The discriminator is sitting right there in the data, which is the whole point of this post: uptime_seconds. If it resets across the gaps, the box rebooted, and a cluster of reboots on a previously-stable host is the crash-loop that really does precede a dead board. If it climbs straight through, the box stayed up and you have lost a monitoring path, not a machine. Correlating uptime lets the signal say which, instead of guessing the scary one. That is the improvement this backtest surfaced, and it is the next change going into host_instability. And it is not hypothetical: the customer's board did exactly that, crash-looping until the VRM could no longer power it and the motherboard was replaced. We could not watch it happen, because they ran collectd and not us, but a host rebooting its way to a dead board is the case the uptime check is built to confirm, and the opposite of what our own MC12-LE0's reporting gaps turned out to be.
How these route
Neither signal pages on a hunch. Both flow through the same pipeline as every other trend warning: severity drives urgency (high notifies, medium is a dashboard signal), and a finding has to persist across two evaluation batches before it can notify at all. A slow voltage drift is the opposite of urgent, so it is deliberately not in the immediate-notify set.
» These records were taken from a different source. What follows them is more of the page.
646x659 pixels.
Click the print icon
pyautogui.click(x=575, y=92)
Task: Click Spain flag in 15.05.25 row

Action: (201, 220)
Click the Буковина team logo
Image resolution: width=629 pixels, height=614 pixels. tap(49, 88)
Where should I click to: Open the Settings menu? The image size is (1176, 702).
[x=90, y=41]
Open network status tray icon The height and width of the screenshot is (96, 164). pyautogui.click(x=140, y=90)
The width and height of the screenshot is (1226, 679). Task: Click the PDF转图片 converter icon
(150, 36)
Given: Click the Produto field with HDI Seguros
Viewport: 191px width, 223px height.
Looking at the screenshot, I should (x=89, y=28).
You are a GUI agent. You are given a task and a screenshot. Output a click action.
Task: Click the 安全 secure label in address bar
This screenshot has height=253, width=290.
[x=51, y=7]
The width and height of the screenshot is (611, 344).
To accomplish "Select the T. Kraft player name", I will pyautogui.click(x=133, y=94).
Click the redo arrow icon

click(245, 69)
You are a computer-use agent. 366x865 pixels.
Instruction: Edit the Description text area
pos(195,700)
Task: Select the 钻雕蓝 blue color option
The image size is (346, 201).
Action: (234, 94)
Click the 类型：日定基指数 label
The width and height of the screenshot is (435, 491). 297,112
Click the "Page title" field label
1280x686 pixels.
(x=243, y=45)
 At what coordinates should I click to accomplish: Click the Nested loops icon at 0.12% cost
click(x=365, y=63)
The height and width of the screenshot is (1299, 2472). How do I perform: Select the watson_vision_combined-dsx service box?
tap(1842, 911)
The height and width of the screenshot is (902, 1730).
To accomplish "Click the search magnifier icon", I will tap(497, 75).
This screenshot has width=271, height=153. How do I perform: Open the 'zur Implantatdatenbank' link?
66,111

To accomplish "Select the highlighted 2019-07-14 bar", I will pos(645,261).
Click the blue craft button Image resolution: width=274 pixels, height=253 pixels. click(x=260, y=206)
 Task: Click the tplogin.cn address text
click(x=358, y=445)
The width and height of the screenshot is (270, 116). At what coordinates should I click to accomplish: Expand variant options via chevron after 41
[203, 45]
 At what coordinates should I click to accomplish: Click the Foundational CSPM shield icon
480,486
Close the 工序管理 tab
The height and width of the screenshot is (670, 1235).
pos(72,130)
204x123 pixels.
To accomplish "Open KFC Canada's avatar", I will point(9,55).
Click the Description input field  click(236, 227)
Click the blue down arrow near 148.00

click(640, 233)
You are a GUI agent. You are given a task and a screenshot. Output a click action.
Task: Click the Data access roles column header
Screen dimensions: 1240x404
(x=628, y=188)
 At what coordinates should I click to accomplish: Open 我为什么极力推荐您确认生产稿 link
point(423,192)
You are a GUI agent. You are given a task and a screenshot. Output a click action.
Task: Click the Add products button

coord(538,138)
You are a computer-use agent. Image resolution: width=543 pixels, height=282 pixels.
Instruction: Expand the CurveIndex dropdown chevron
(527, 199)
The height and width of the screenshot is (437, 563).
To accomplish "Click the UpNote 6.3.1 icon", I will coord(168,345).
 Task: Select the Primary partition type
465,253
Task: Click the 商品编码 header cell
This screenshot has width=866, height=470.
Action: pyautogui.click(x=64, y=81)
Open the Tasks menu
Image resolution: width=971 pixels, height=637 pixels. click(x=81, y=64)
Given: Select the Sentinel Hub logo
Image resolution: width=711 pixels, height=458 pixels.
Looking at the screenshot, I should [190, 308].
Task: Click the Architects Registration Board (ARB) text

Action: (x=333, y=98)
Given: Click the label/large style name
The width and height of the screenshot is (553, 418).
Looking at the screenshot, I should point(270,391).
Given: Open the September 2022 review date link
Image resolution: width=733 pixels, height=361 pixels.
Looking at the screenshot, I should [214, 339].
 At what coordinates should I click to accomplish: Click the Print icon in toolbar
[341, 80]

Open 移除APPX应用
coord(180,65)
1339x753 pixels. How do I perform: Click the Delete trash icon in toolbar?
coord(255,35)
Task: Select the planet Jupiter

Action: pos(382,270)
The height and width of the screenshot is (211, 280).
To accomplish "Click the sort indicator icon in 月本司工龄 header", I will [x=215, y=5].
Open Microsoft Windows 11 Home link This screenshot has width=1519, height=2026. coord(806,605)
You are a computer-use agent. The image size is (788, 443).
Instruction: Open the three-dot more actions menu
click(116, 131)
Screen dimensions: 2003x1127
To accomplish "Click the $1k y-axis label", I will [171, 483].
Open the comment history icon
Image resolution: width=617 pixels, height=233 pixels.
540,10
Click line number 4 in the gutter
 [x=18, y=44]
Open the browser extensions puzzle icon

The point is graduated confidence, not a louder alarm.
The honest close
Voltage alone would not have caught that VCORE VRM, because the rail you need to watch is the one that is supposed to move and is often not even exposed. The behavioral signal catches the consequences of a dying board, the crash-and-recover loop, and once we wire in the uptime check it will be able to tell that loop apart from a host that merely went quiet. The drift signal closes the gap for every fixed rail we can read reliably, by watching each one against its own noise instead of a spec sheet. Two complementary, self-baselined signals beat one board-specific hack.
And the part we are proudest of is the part where the backtest fired and we did not take the win. A vendor that checks its own receipts, and tells you when one does not hold, is the only kind you should trust to watch your hardware. The alert rules are public at /docs/rules, and if you want more of how the sensors themselves lie to us, that is a whole other post.